═══ Data under study ═══

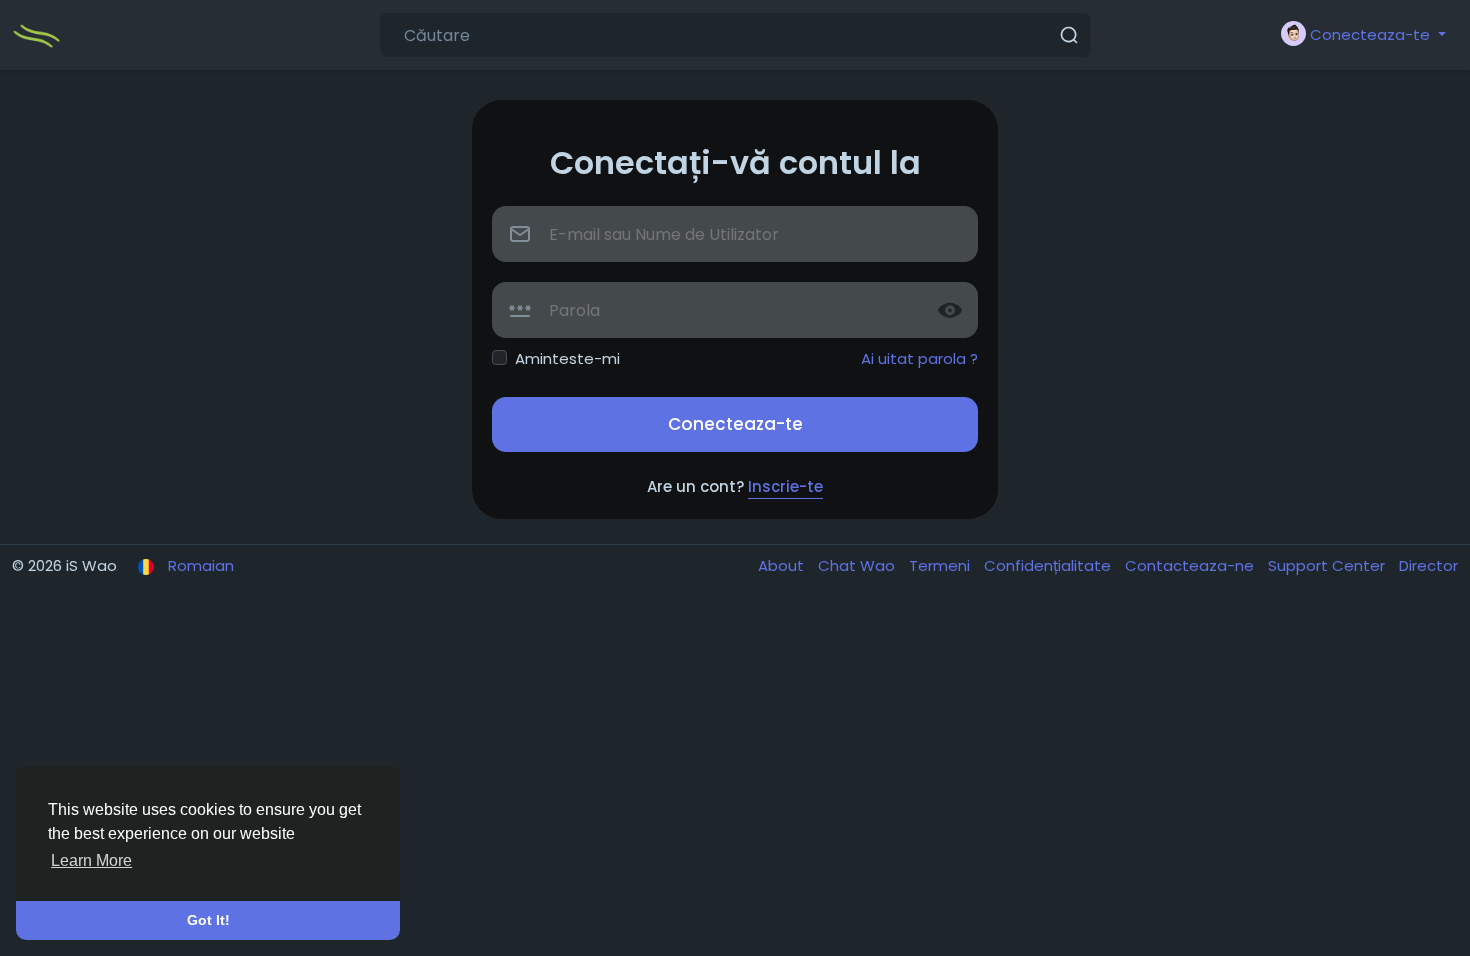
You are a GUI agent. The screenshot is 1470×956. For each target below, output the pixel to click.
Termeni (941, 565)
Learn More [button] (91, 860)
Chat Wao (858, 565)
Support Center (1328, 565)
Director (1428, 565)
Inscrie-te (785, 486)
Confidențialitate (1049, 565)
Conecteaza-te (735, 424)
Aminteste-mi (567, 358)
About (783, 565)
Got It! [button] (208, 920)
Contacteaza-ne (1191, 565)
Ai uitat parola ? (919, 358)
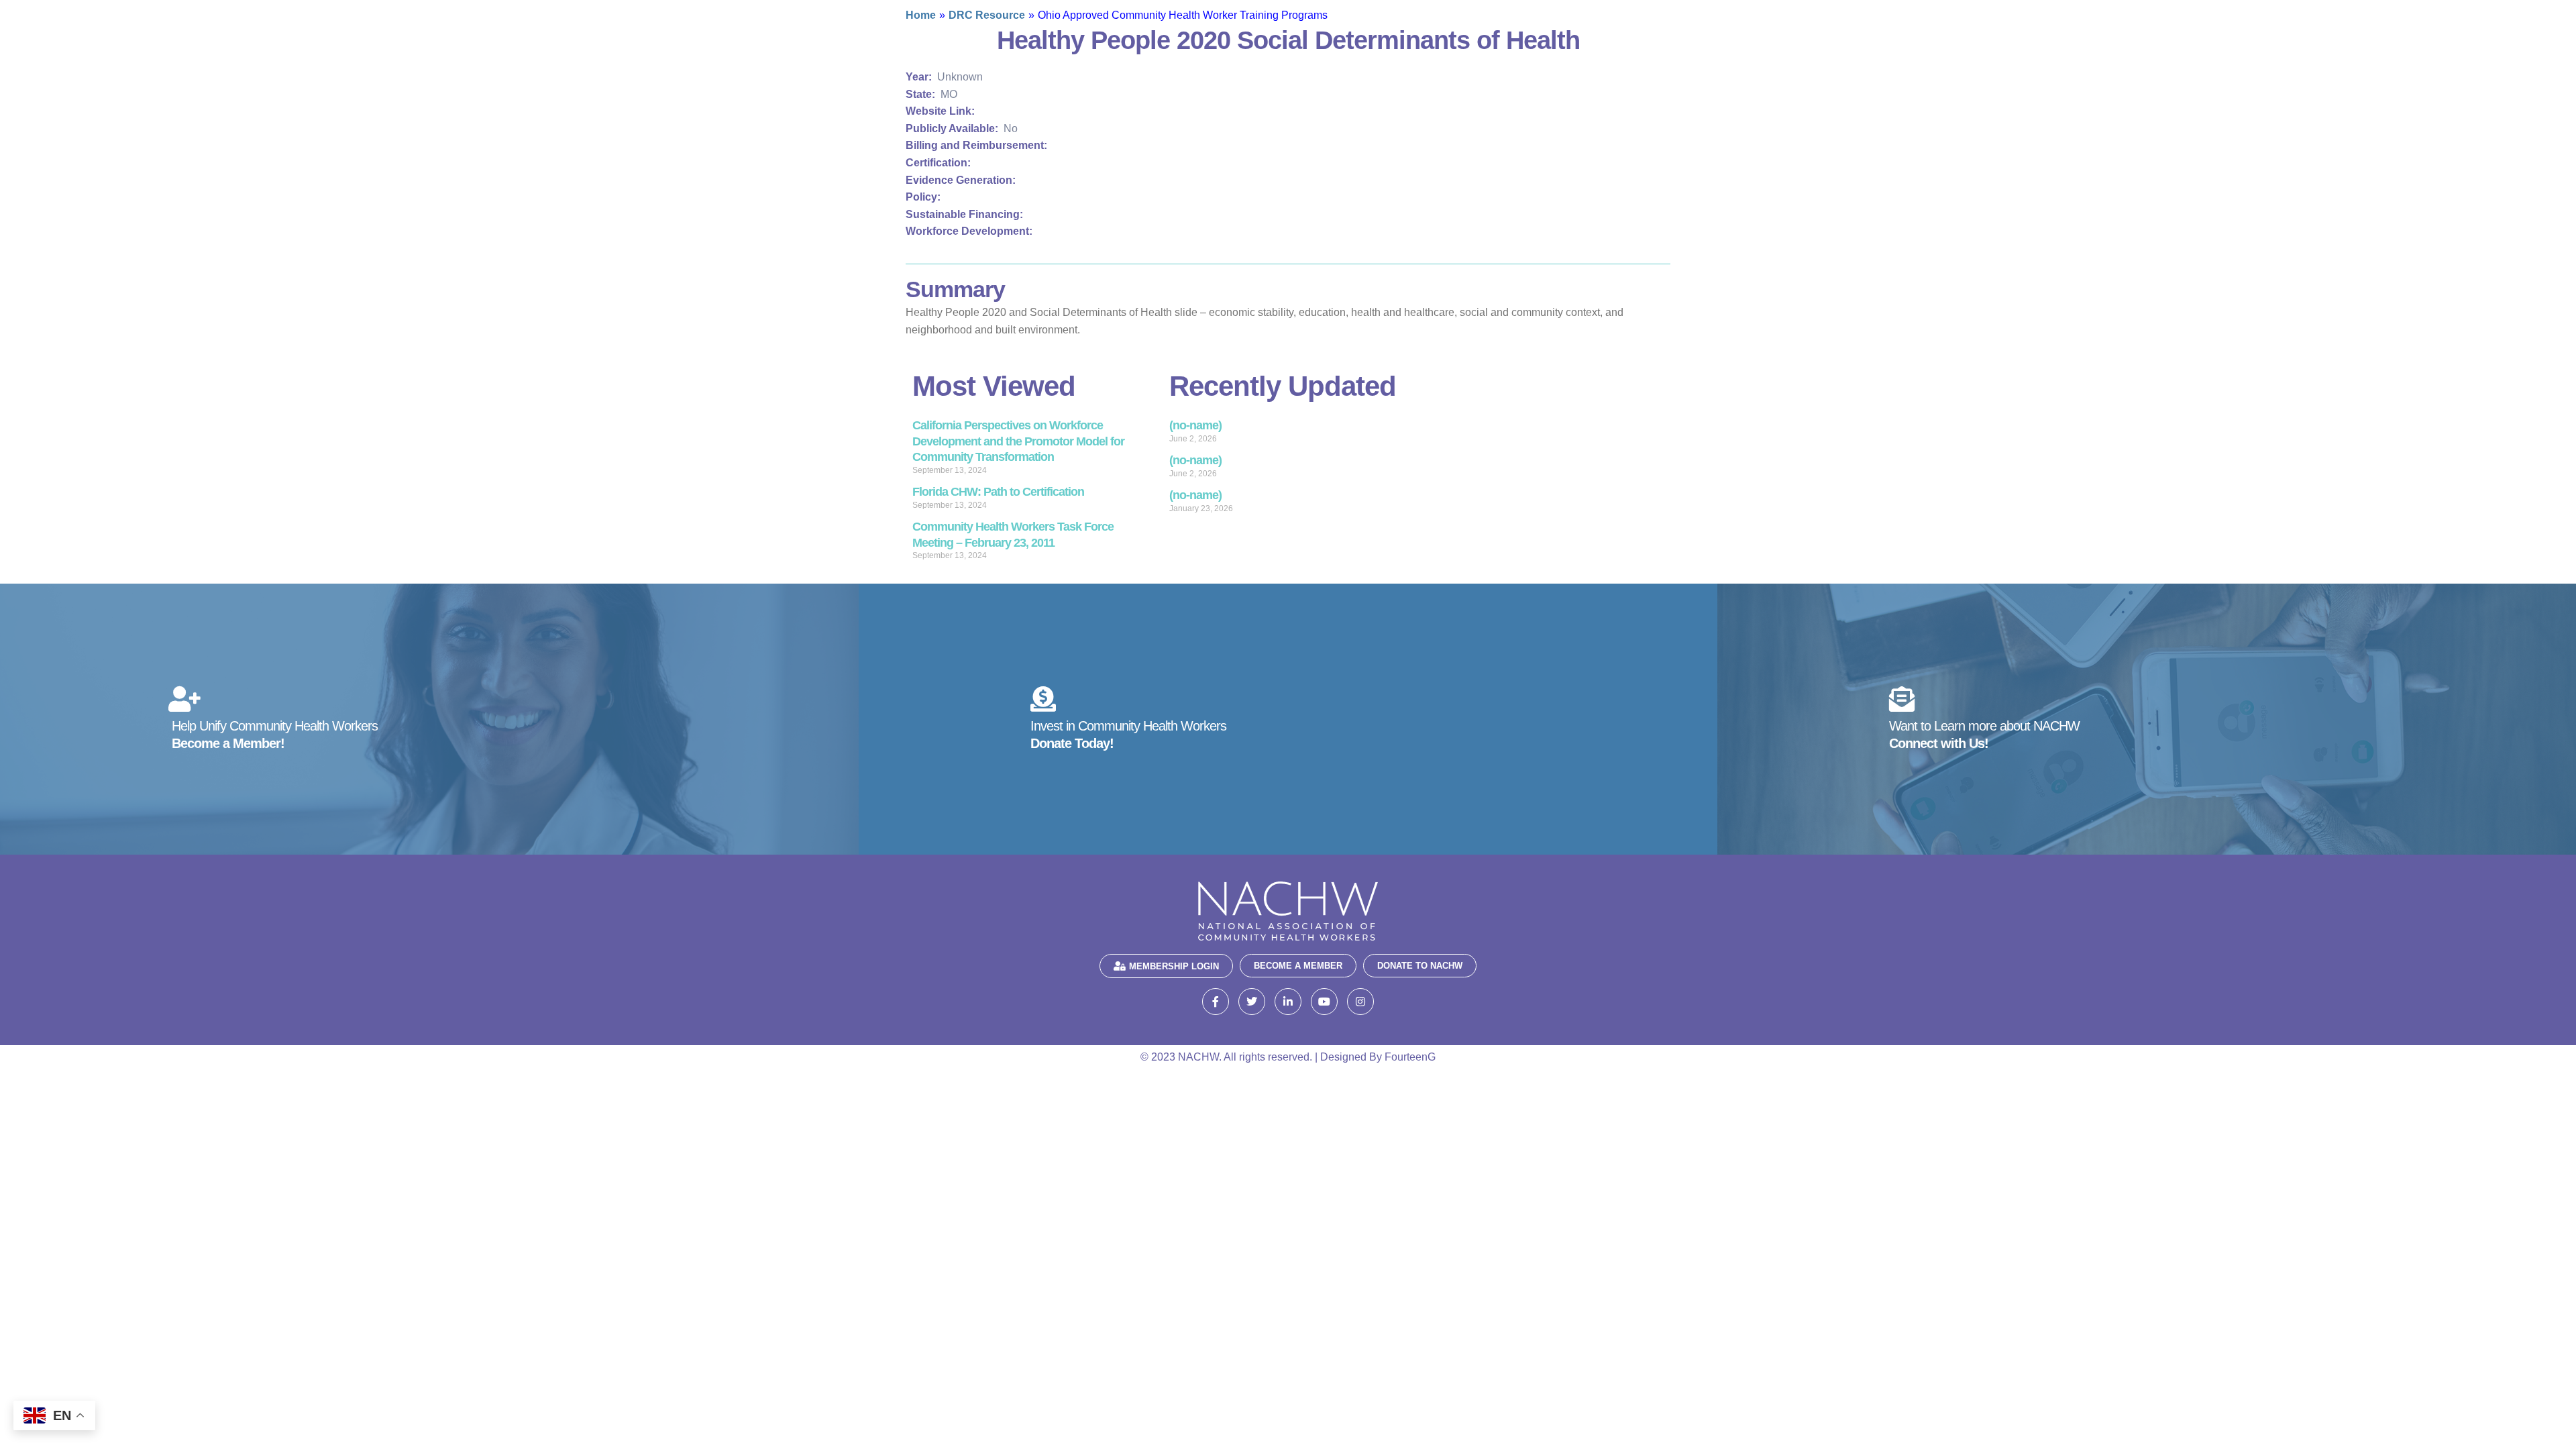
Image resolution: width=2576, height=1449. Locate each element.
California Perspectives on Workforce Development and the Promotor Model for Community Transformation (1018, 441)
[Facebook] (1215, 1001)
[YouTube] (1324, 1001)
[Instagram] (1360, 1001)
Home (921, 15)
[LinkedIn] (1288, 1001)
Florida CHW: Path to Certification (998, 491)
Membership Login (1174, 966)
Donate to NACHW (1419, 966)
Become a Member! (228, 743)
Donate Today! (1072, 743)
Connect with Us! (1938, 743)
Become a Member (1298, 966)
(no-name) (1195, 425)
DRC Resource (987, 15)
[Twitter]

═══

* What is being asked: From the line containing "Donate Today! (1072, 743)" down to the final line of the records above, copy everything exactly and include nothing else.

* Written reply:
Donate Today! (1072, 743)
Connect with Us! (1938, 743)
Become a Member (1298, 966)
(no-name) (1195, 425)
DRC Resource (987, 15)
[Twitter]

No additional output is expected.